Case selection, including but not limited to, within and across sector comparisons, is another issue that deserves more attention if we are going to build a stronger evidence base that grapples with complex systems, the world of greys, sometimes and mixed scale up results. Alex Gilles, from the Natural Resources Governance Institute, synthesised the practical relevance of comparing across sectors with a transferability mindset in the first United States Agency for International Development (USAID) Anti-Corruption Evidence and Learning Week:

Investing in knowledge for and with the field

In October 2021, Sam Waldock from the Foreign, Commonwealth and Development Office (FCDO) reflected in a webinar on the value of mid-level theory and transferability, mapping causal mechanisms, including through process tracing to build evidence and learning agendas that are useful for decision-makers going forward.
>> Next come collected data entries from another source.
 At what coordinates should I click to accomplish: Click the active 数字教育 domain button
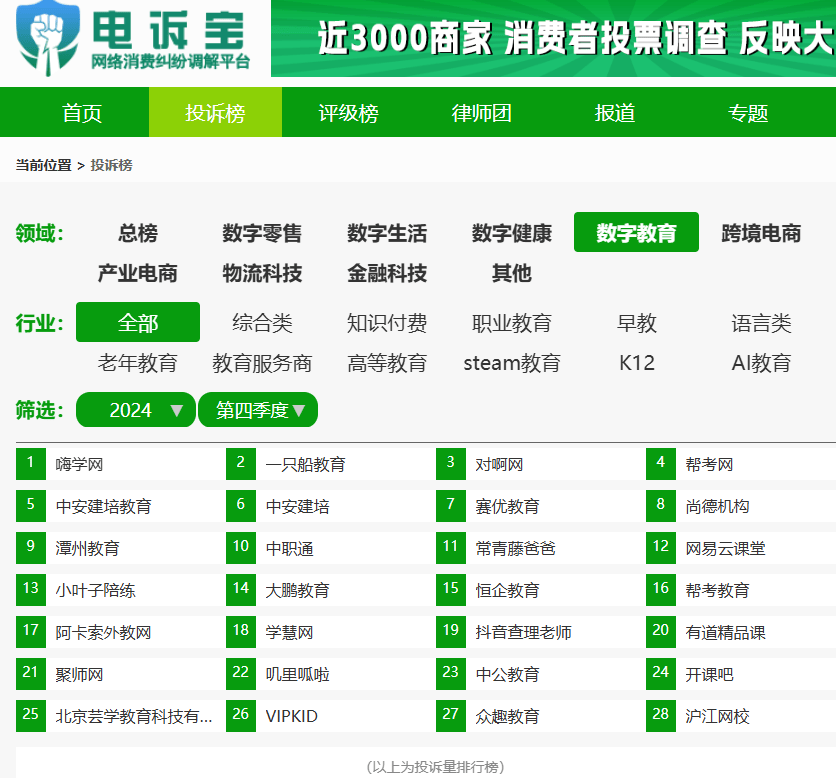tap(637, 232)
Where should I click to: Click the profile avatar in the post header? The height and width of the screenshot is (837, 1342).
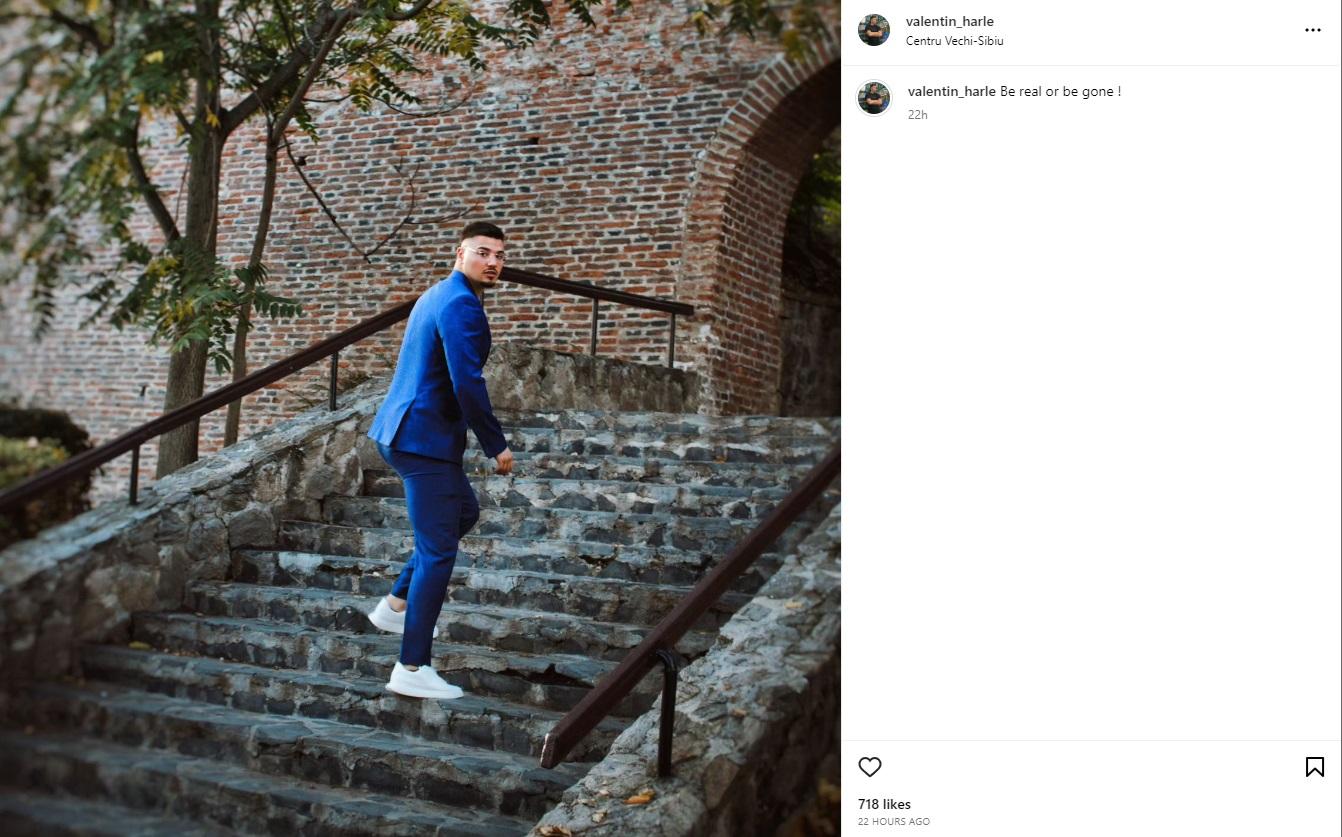point(874,30)
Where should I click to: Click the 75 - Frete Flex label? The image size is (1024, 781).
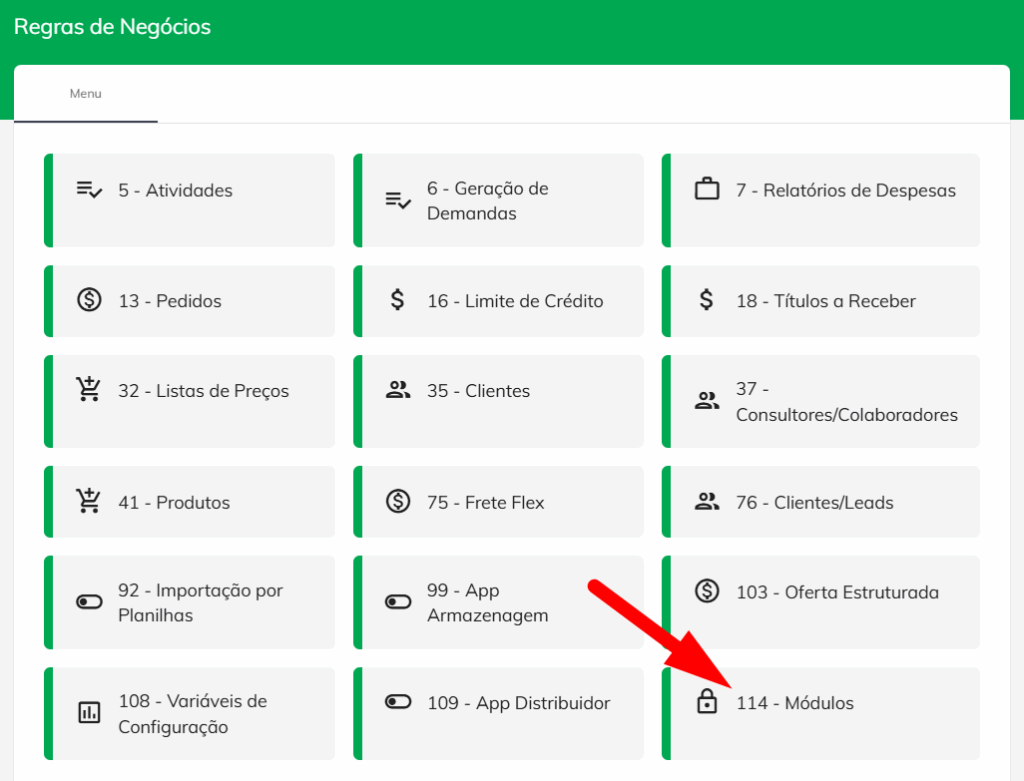485,502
David Jacobstein of the USAID shared in his quarterly “what we’re reading” list a wealth of resources, including some of our own, and suggested a similar direction of travel.

Our work since 2019 mostly happened on the side-lines of our day jobs. We drew on networks we have built over decades of work and called in many favours to check and recheck our intuitions and interpretations. The findings of the resulting paper suggest that we can make significant strides by listening to diverse practitioners from different networks and taking a critical look at the literature.

We don’t think our work is done, even though our seed funding ended with recent FCDO cuts. We have collected insights and evidence about more specific cases than we had the time to write about. We have identified cases where tacit learning needs to be captured and analysed considering the broader framework. We want to think about it further, not just for the programming of the specific colleagues that have reached out to produce work to inform their work (or might reach out).

The papers and blog posts we wrote and are writing on related issues, sometimes with other colleagues, set the building blocks of a revamped monitoring, evaluation, research, and learning agenda for transparency, accountability and participation interventions, portfolios, and the field.

The presentations we made in different fora and Twitter debates we started along the way also suggest that we can have a more diverse and grown-up conversation about the work that informs the next generation of efforts. One donor called these “public goods” for the sector. So, to employ a common recommendation: more research in this area (and funding for it) is needed.